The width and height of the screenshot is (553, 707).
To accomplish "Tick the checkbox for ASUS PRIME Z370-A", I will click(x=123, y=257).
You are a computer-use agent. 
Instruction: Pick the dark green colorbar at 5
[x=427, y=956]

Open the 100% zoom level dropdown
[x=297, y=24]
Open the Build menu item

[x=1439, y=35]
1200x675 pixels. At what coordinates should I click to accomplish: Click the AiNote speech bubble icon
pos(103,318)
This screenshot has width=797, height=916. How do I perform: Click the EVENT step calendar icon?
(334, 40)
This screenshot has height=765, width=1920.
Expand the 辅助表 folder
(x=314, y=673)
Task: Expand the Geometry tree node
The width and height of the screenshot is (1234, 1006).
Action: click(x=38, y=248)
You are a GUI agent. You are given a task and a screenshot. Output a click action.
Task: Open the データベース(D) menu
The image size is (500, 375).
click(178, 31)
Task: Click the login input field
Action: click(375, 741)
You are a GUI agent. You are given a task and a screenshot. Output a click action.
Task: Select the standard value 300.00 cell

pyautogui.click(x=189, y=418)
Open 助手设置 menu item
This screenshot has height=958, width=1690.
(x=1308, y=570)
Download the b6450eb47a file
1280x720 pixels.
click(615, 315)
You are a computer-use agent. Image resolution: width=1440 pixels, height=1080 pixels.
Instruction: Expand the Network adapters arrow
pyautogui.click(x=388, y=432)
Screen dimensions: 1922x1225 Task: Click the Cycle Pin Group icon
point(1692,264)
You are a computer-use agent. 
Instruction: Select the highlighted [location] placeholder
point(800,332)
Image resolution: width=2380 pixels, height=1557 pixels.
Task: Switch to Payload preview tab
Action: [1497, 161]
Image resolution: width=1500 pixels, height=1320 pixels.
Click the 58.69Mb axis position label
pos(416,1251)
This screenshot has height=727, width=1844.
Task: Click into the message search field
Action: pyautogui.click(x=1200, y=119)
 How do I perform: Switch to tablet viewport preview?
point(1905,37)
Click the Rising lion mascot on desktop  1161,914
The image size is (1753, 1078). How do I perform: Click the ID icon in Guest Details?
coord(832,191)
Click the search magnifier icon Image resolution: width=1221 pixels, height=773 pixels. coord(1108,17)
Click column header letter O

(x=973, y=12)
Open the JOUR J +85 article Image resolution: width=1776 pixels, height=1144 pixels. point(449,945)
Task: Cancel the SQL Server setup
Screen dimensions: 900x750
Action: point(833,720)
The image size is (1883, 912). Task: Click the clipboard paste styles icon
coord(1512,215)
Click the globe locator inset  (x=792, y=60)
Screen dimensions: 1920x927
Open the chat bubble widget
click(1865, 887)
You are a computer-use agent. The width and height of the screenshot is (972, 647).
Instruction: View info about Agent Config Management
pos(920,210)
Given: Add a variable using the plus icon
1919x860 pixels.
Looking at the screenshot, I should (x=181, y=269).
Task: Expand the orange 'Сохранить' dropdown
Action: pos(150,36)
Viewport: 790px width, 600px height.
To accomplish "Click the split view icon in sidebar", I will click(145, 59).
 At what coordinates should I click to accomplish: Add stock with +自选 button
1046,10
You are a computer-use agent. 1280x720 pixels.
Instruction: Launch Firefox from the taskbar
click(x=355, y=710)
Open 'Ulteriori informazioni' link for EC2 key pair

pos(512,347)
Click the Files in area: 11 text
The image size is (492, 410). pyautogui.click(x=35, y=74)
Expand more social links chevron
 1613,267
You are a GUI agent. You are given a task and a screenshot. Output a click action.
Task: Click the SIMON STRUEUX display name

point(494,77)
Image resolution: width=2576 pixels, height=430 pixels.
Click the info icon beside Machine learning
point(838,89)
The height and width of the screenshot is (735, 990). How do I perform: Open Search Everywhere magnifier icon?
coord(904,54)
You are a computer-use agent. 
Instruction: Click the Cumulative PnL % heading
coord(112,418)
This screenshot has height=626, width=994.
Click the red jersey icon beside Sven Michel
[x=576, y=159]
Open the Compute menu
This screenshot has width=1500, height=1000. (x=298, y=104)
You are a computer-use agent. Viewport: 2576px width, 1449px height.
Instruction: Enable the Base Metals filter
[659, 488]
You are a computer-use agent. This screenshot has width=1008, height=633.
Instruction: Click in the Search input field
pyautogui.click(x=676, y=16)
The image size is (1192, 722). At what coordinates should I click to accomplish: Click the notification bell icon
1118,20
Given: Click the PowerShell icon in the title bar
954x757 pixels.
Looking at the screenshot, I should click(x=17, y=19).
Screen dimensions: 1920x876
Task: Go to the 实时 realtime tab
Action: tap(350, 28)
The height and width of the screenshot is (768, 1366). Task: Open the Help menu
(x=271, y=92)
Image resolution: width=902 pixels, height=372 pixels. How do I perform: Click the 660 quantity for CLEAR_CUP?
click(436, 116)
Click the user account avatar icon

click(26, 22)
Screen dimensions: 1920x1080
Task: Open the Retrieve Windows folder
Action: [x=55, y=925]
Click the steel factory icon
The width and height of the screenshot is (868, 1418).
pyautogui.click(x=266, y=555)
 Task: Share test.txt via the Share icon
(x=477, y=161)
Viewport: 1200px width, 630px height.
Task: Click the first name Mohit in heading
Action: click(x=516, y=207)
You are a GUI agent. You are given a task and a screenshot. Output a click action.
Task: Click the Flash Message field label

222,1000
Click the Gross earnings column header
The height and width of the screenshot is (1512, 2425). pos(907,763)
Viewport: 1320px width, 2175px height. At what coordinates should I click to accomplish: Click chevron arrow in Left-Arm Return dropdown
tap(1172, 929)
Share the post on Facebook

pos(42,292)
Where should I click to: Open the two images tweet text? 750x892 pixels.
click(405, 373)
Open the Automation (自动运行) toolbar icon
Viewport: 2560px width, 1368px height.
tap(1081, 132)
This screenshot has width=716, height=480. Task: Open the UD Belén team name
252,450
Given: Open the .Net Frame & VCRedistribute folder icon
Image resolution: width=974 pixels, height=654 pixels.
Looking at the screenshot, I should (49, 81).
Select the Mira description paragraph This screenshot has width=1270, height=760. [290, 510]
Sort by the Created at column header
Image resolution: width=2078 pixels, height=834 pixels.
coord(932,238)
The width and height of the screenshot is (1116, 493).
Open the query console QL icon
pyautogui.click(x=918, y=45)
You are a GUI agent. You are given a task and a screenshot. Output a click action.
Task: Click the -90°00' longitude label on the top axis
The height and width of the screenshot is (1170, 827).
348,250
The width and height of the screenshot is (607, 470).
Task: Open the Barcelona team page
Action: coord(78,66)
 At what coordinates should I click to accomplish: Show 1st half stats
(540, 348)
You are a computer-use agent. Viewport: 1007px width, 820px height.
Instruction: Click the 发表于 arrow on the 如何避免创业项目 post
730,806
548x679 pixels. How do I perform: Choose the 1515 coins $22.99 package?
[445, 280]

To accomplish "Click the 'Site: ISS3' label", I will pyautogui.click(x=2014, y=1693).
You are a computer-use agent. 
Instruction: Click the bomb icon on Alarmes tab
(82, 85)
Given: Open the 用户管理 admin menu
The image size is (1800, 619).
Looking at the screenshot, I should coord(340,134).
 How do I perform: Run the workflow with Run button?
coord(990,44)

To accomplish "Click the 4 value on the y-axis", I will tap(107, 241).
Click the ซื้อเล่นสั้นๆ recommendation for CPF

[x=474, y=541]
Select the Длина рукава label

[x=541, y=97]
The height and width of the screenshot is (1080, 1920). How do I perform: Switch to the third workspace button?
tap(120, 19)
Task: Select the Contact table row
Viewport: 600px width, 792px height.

◇ ◇ ◇ ◇

### [PROBLEM STATEMENT]
Copy the records starting at the line with "will pyautogui.click(x=2014, y=1693)." and ending at the line with "coord(990,44)", swapping "bomb" for "bell" and leaving everything else the same.

### [EXERCISE SOLUTION]
To accomplish "Click the 'Site: ISS3' label", I will pyautogui.click(x=2014, y=1693).
You are a computer-use agent. 
Instruction: Click the bell icon on Alarmes tab
(82, 85)
Given: Open the 用户管理 admin menu
The image size is (1800, 619).
Looking at the screenshot, I should coord(340,134).
 How do I perform: Run the workflow with Run button?
coord(990,44)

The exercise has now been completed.